[WHAT IS BEING ASKED]: Every entry that follows needs to be repeated exactly.

[Source data]

━━━━━━━━━━━━━━━━━━━━━━━━━━━━━━

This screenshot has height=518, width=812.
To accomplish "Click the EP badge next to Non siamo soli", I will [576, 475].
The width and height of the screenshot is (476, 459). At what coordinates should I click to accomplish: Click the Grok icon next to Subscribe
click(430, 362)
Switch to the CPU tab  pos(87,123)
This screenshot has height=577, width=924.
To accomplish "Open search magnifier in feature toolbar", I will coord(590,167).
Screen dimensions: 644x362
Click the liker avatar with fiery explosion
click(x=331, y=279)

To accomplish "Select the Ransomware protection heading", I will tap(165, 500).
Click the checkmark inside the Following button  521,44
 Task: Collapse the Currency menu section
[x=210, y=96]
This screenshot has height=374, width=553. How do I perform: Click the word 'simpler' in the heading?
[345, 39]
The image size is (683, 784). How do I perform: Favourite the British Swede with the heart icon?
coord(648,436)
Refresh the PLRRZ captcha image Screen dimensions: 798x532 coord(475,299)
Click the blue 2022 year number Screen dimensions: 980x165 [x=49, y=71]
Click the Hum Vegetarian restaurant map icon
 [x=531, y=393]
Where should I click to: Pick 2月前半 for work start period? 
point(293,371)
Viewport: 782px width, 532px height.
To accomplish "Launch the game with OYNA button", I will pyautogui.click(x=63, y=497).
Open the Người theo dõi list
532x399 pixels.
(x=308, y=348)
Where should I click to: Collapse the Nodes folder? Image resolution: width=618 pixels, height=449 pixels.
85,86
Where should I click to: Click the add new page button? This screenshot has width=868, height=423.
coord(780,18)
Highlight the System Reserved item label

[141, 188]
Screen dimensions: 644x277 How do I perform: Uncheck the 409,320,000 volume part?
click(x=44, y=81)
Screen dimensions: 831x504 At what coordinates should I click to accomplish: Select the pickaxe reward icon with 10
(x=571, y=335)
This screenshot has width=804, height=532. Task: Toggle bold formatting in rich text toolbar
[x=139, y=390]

━━━━━━━━━━━━━━━━━━━━━━━━━━━━━━

[ANSWER SPACE]:
This screenshot has height=518, width=812.
To accomplish "Click the EP badge next to Non siamo soli", I will [576, 475].
The width and height of the screenshot is (476, 459). At what coordinates should I click to accomplish: Click the Grok icon next to Subscribe
click(430, 362)
Switch to the CPU tab  pos(87,123)
This screenshot has height=577, width=924.
To accomplish "Open search magnifier in feature toolbar", I will coord(590,167).
Screen dimensions: 644x362
Click the liker avatar with fiery explosion
click(x=331, y=279)

To accomplish "Select the Ransomware protection heading", I will tap(165, 500).
Click the checkmark inside the Following button  521,44
 Task: Collapse the Currency menu section
[x=210, y=96]
This screenshot has height=374, width=553. How do I perform: Click the word 'simpler' in the heading?
[345, 39]
The image size is (683, 784). How do I perform: Favourite the British Swede with the heart icon?
coord(648,436)
Refresh the PLRRZ captcha image Screen dimensions: 798x532 coord(475,299)
Click the blue 2022 year number Screen dimensions: 980x165 [x=49, y=71]
Click the Hum Vegetarian restaurant map icon
 [x=531, y=393]
Where should I click to: Pick 2月前半 for work start period? 
point(293,371)
Viewport: 782px width, 532px height.
To accomplish "Launch the game with OYNA button", I will pyautogui.click(x=63, y=497).
Open the Người theo dõi list
532x399 pixels.
(x=308, y=348)
Where should I click to: Collapse the Nodes folder? Image resolution: width=618 pixels, height=449 pixels.
85,86
Where should I click to: Click the add new page button? This screenshot has width=868, height=423.
coord(780,18)
Highlight the System Reserved item label

[141, 188]
Screen dimensions: 644x277 How do I perform: Uncheck the 409,320,000 volume part?
click(x=44, y=81)
Screen dimensions: 831x504 At what coordinates should I click to accomplish: Select the pickaxe reward icon with 10
(x=571, y=335)
This screenshot has width=804, height=532. Task: Toggle bold formatting in rich text toolbar
[x=139, y=390]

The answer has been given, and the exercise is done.